Open yoeluk opened 6 years ago
Was facing this issue, I set an env variable for SPARK_HOME and it started working.
export SPARK_HOME=/path/to/spark
I had the same issue, but setting the SPARK_HOME
env didn't solve it for me. After checking the official documentation I used the --conf spark.kubernetes.namespace=default
tag and worked.
Similarly, I had to change the docker image property names from the ones specified in the project's userdocs example:
--conf spark.kubernetes.driver.docker.image=kubespark/spark-driver:v2.2.0-kubernetes-0.5.0 \
--conf spark.kubernetes.executor.docker.image=kubespark/spark-executor:v2.2.0-kubernetes-0.5.0 \
to the ones specified in the documentation:
--conf spark.kubernetes.driver.container.image=kubespark/spark-driver:v2.2.0-kubernetes-0.5.0 \
--conf spark.kubernetes.executor.container.image=kubespark/spark-executor:v2.2.0-kubernetes-0.5.0 \
After these changes, the job was completed succesfully.

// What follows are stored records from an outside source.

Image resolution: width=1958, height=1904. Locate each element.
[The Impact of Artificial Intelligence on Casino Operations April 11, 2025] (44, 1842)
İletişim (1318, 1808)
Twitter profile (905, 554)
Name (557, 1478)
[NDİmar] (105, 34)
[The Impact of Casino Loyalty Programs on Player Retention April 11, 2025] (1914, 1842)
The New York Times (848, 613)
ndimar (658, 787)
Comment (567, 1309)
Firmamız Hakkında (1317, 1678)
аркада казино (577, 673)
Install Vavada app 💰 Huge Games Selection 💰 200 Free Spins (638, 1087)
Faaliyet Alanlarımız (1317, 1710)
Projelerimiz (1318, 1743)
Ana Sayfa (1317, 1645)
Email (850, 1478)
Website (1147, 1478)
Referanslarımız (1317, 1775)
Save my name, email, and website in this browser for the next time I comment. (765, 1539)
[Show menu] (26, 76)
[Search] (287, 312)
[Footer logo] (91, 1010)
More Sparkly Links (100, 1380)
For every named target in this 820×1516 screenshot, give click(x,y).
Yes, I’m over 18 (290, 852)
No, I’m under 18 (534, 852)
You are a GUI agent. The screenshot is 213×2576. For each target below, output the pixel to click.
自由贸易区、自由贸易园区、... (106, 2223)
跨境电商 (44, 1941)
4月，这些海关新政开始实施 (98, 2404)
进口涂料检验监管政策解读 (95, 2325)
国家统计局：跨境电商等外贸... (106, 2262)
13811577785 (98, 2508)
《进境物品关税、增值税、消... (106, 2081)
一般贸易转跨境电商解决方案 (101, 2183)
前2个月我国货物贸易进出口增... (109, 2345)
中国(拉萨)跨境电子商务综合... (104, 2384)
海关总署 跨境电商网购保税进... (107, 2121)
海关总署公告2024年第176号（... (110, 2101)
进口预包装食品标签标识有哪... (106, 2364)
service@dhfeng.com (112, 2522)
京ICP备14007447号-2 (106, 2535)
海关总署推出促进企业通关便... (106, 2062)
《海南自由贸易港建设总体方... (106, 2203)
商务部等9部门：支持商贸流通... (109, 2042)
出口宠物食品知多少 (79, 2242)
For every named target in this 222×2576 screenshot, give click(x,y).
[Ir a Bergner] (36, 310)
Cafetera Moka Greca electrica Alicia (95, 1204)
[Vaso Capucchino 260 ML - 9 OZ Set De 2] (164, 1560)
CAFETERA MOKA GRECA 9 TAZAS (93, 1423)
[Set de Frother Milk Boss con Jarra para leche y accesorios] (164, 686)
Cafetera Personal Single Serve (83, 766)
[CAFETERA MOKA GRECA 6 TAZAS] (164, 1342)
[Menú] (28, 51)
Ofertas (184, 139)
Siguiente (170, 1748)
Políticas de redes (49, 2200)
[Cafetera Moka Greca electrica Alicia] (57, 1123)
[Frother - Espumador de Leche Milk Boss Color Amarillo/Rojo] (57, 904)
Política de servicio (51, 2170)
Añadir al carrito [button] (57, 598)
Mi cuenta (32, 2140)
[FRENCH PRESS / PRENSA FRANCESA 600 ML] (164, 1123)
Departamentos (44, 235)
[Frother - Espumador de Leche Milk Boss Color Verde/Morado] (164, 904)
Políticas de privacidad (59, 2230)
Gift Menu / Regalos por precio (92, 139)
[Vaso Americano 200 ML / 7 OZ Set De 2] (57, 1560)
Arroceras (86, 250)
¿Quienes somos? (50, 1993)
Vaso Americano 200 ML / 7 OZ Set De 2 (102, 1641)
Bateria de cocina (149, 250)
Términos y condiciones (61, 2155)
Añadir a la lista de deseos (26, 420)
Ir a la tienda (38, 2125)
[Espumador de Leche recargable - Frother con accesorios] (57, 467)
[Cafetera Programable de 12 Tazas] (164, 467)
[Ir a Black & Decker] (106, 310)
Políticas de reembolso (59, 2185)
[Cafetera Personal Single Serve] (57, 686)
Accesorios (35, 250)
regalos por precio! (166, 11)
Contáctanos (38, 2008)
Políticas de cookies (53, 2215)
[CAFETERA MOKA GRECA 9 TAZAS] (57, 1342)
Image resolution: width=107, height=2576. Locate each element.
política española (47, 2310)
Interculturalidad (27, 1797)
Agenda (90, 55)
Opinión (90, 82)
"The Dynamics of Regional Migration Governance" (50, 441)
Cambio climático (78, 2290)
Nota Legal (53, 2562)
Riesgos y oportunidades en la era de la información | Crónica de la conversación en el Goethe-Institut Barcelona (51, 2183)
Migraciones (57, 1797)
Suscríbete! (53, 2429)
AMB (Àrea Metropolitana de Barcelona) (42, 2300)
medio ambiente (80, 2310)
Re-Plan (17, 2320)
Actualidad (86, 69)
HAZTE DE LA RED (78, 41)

You might also need to make sure if you are building yourself that you added -Pkubernetes
to your Maven build line as otherwise K8S functionality will not be built
Also only some of the functionality available in this fork has been upstreamed and integrated into Spark 2.3.0 so any examples and documentation in this fork may not work against stock Apache Spark 2.3.0
I had the same issue, but setting the SPARK_HOME env didn't solve it for me. After checking the official documentation I used the --conf spark.kubernetes.namespace=default tag and worked.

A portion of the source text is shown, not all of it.